A neo-noir patchwork that dissolves to reveal a great study on obsession
10 April 2010
There's a private detective who keeps an old b/w photo with him. It shows a class of little girls and one of them is his daughter but he doesn't know which one so they're all his daughter. There's a mysterious girl, beautiful and a little sad, she goes around changing names and wigs and killing rich men (but not for their money, the money only the means by which she can sustain herself until she can kill again) and she tells outrageous made-up stories about a father she probably never met. The movie sets itself up as something potentially quirky, a noir patchwork where the dialogue is witty, a corpse is dumped in a lake, and the private dick tails the mysterious woman from murder to murder.
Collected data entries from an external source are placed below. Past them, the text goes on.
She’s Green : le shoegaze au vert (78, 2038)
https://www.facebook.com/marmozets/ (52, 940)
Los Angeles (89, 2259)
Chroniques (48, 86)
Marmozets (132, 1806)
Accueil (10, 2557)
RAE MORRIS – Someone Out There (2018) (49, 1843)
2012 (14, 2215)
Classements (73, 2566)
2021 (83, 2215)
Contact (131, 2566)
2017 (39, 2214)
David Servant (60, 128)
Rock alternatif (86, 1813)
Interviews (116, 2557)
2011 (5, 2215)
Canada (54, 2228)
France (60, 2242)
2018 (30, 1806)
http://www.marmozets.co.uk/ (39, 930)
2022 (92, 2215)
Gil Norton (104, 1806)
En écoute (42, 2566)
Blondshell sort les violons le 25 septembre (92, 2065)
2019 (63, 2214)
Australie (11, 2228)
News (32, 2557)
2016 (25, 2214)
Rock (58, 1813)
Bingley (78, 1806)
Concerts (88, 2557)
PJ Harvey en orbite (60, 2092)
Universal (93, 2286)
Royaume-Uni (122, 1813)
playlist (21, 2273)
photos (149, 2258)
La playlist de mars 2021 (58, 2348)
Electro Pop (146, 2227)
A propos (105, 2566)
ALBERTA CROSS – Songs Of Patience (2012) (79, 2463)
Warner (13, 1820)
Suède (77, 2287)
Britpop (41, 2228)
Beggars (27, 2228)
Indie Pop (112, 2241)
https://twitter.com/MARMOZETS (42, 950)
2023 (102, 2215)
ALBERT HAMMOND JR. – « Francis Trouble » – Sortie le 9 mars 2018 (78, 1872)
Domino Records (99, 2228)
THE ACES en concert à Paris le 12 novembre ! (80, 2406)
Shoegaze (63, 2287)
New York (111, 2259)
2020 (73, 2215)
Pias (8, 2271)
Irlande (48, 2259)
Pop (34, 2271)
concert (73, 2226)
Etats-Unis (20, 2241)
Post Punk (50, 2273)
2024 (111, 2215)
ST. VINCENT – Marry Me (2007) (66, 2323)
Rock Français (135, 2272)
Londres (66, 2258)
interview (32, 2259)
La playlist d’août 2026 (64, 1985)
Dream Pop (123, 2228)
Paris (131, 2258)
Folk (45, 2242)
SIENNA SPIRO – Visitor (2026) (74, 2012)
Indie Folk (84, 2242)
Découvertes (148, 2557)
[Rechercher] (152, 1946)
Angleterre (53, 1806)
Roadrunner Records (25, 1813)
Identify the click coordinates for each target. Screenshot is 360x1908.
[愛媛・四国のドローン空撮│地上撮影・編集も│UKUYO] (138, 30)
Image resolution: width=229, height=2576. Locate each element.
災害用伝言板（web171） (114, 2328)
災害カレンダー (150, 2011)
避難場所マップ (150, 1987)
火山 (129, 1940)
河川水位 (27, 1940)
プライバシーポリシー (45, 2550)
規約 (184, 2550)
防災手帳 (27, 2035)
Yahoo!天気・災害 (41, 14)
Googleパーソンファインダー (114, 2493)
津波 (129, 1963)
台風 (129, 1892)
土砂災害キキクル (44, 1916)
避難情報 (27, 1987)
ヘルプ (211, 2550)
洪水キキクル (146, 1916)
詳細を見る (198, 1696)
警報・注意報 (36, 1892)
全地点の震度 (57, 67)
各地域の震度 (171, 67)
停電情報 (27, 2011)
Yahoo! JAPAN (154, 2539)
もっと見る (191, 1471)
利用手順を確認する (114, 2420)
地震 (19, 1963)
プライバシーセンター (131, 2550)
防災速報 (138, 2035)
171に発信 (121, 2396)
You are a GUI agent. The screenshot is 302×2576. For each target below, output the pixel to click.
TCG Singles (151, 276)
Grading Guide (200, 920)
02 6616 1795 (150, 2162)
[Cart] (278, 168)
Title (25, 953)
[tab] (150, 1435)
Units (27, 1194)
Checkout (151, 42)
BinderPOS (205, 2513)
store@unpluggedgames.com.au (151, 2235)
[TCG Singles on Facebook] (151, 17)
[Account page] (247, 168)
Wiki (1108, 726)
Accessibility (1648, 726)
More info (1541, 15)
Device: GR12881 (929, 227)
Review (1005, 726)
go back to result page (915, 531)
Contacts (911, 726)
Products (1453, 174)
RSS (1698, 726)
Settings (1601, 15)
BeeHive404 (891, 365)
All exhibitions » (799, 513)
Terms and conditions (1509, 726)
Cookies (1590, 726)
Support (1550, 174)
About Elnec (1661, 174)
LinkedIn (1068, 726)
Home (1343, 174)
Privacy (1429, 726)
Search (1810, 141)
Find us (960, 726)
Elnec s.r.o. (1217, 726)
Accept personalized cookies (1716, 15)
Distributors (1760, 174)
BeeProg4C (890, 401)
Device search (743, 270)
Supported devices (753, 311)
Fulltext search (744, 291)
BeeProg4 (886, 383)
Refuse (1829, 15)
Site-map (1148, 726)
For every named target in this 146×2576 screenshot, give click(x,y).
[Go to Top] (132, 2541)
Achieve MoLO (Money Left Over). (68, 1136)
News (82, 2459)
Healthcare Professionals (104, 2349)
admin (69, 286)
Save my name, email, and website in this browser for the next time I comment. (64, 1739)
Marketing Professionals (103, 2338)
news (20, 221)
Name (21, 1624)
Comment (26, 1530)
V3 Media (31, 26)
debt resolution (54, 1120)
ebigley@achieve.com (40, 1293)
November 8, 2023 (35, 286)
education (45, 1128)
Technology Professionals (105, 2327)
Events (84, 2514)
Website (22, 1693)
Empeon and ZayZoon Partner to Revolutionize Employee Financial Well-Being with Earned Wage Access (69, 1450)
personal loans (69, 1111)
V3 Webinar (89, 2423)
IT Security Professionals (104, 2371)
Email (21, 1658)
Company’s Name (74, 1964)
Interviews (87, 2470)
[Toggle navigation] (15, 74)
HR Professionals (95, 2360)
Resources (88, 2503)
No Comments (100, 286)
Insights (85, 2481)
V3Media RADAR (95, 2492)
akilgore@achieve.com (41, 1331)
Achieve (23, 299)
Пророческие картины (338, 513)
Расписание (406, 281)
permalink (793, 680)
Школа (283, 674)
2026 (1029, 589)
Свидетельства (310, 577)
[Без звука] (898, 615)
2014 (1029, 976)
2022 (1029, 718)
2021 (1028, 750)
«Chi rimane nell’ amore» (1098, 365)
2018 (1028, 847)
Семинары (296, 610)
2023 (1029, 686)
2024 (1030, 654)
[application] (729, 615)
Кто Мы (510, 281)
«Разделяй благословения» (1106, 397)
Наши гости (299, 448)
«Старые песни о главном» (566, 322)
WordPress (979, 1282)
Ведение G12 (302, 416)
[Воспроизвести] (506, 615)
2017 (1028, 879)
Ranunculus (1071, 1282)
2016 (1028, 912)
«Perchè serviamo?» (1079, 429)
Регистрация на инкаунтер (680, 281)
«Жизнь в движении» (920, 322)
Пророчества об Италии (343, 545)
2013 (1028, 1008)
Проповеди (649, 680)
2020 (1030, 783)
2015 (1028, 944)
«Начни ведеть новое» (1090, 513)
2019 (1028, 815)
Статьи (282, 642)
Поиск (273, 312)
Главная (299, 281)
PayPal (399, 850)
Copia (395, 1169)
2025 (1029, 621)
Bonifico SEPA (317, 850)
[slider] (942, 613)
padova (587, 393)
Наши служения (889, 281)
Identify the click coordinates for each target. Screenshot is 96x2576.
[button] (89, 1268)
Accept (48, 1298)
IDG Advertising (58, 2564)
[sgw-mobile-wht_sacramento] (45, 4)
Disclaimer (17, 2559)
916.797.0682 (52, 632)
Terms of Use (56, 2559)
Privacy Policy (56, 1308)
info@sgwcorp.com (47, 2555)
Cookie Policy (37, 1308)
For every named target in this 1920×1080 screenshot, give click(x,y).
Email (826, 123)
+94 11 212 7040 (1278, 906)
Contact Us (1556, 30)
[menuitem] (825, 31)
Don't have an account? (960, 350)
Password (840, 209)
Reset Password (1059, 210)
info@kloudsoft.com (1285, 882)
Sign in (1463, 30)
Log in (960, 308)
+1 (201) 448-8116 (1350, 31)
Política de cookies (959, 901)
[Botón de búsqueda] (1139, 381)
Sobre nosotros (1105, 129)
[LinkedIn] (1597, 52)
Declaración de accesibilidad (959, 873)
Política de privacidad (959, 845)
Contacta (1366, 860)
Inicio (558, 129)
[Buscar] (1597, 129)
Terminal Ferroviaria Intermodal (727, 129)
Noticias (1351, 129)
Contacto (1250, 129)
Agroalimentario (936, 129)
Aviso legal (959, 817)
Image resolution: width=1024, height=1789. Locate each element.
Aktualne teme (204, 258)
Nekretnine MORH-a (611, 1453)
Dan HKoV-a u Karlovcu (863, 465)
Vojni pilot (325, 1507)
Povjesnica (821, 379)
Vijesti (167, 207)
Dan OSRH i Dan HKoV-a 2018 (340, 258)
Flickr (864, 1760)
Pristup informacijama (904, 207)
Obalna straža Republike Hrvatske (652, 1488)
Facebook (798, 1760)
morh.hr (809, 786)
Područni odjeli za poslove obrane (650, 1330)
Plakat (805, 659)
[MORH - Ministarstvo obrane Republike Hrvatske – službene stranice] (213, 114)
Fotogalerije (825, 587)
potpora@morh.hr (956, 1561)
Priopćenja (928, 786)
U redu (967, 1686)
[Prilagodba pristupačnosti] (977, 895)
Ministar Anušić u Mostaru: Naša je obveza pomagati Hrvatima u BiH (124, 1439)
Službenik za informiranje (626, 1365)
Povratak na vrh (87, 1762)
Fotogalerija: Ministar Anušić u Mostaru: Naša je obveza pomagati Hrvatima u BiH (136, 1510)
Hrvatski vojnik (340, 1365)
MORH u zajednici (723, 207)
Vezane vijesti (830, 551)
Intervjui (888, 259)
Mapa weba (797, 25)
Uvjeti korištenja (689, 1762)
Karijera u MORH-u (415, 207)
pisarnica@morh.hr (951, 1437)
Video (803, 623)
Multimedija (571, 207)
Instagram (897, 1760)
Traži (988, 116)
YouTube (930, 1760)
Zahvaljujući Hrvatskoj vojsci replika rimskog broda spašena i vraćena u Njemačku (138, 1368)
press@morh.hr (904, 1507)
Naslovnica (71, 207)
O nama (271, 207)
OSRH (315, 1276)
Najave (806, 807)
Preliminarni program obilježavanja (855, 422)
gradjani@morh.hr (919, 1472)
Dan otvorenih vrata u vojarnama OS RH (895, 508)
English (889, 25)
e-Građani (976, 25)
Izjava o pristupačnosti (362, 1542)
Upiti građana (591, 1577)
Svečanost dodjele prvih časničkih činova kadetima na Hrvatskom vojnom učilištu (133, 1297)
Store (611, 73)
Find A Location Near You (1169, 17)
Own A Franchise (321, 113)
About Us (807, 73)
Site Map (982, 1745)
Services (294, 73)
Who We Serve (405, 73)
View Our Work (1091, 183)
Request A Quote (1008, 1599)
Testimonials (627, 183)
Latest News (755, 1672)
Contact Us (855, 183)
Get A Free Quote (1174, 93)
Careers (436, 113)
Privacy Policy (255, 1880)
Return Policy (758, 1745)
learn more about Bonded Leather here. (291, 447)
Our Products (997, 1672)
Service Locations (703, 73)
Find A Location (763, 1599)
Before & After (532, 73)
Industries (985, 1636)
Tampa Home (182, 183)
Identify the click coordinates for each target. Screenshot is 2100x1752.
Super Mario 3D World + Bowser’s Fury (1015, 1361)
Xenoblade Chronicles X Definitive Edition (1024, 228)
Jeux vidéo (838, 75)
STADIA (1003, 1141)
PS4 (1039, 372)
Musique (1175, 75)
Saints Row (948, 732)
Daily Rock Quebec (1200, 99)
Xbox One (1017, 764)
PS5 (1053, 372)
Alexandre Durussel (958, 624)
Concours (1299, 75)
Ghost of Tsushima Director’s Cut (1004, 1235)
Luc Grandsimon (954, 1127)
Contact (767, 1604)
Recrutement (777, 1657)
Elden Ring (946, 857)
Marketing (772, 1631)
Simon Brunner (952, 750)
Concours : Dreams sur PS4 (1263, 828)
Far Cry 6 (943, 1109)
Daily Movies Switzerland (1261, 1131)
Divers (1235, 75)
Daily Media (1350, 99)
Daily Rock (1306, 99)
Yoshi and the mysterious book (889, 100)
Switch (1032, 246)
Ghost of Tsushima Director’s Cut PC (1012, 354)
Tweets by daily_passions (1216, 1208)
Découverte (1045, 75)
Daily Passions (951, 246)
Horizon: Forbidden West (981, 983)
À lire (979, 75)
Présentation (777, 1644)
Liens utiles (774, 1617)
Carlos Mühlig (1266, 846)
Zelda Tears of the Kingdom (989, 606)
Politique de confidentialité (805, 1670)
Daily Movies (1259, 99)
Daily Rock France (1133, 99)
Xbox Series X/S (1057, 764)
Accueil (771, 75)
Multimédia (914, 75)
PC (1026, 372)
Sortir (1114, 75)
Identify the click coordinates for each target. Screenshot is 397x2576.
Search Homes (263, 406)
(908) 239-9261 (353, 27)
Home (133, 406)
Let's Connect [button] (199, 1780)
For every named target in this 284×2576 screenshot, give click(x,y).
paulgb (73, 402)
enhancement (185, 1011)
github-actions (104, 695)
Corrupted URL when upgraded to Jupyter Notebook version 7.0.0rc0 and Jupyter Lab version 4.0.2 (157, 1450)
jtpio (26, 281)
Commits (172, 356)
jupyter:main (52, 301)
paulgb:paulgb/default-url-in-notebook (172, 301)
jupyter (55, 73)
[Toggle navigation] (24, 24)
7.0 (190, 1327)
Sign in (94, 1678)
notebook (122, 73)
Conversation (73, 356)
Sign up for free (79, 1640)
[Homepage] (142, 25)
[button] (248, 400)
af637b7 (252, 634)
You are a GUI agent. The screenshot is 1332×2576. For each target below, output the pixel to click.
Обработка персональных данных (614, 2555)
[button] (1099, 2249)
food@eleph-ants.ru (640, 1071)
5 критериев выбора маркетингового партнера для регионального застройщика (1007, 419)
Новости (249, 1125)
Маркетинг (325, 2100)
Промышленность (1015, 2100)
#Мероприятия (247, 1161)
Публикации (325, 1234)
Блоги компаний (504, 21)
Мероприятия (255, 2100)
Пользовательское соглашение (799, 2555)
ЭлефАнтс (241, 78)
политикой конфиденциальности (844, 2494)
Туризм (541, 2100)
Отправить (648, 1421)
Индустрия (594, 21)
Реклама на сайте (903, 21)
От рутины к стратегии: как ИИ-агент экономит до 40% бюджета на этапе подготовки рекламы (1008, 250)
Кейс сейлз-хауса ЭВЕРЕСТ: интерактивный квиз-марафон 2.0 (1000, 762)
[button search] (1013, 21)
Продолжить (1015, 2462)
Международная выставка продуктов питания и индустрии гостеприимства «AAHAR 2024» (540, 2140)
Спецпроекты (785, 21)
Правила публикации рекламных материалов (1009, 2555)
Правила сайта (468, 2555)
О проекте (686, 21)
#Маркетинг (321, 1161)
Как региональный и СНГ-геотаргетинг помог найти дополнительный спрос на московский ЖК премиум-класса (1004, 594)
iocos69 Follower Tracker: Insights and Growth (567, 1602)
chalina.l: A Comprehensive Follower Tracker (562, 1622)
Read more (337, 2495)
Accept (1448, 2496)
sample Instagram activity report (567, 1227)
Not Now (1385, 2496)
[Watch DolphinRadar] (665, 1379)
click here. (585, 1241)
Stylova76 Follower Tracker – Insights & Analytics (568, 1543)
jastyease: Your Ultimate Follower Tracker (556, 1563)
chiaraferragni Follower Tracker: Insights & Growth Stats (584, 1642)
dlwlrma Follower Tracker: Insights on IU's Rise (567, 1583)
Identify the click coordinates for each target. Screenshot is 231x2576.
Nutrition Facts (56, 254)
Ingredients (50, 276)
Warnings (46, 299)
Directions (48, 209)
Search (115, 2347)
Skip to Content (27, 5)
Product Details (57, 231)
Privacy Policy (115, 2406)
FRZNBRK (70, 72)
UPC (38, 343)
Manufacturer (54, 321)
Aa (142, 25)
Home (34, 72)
It's around that point when the movie must decide the course, when the crime mystery begins to dissolve into something irrelevant because the private dick is not trying to catch her any more, in fact he starts erasing her traces and lying to his boss, and he calls her "Marie", the name of his long lost daughter, so that we're not asking whys anymore but rather staring obsession straight in the eye. This newfound surrogate daughter becomes a compulsion but it only starts there. It gets confusing, almost surreal like characters can foresee things, but it's an interesting confusion for me because the latenight atmosphere is right and something intuitive is suggested between the two protagonists. It's like we're in the cavelike gloom of a hotel staircase and the plot is used like an oil lamp that serves to increase that gloom and mystery for us and we can't tell at once what is going on on the top floor until we're halfway up there.

At one point there's a TV showing FW Murnau's The Last Laugh and the girl begins fashioning another madeup tale about her father, tailored this time after Emil Janning's hotel porter character in Murnau's movie, the tale is outrageous and weepy like bad melodrama but it's the telling that makes it poignant, like the magnitude of the lie suggests the depth of what is broken. Michel Serrault's private detective is one of the most fascinating movie characters of the 80's, he's methodical in his work but also a little detached from everything around him like Elliot Gould's Phillip Marlow in The Long Goodbye, and the only thing that keeps him going is the pursuit of obsession. Right down to the amazingly sad ending, Mortelle Randonnee is a forgotten gem, a little flawed around the edges and the details sometimes go out of focus like we're in a car and the view from the window is blurred but we stop at places and bizarre things happen there (often at gunpoint) and then we're on the move again, and it's that neon- lit blur of something sad and desperate that makes it fascinating.